Excerpted records
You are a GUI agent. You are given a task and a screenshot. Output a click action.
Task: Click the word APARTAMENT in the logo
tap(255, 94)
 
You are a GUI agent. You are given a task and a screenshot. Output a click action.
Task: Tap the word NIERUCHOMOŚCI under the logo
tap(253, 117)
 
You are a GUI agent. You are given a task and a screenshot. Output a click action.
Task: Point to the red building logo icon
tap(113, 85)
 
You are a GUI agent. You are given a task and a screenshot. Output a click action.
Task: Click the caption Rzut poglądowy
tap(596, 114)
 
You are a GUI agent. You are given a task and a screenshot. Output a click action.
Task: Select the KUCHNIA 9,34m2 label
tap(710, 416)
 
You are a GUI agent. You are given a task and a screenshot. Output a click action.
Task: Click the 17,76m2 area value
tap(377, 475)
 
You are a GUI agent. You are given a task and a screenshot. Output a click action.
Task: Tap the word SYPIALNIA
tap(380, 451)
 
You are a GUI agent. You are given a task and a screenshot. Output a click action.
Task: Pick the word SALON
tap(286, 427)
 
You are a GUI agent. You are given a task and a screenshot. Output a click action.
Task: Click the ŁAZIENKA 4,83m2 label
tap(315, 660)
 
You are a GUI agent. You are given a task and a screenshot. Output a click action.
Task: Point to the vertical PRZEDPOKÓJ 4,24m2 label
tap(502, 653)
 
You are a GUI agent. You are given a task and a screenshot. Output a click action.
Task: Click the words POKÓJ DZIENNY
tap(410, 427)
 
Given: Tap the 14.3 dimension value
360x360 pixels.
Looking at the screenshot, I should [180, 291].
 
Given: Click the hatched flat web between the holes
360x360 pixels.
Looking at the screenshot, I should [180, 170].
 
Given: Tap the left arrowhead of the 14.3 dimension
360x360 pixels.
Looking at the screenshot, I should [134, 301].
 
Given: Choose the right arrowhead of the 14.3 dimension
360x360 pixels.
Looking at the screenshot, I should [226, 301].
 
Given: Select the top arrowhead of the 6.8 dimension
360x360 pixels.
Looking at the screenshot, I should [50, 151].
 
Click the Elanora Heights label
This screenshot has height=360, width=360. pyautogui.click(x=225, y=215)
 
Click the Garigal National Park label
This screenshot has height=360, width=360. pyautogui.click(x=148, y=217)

Work instructions
List each line of the records that contains the string "label". Case counts.

Result for this task
Task: Select the KUCHNIA 9,34m2 label
Task: Click the ŁAZIENKA 4,83m2 label
Task: Point to the vertical PRZEDPOKÓJ 4,24m2 label
Click the Elanora Heights label
Click the Garigal National Park label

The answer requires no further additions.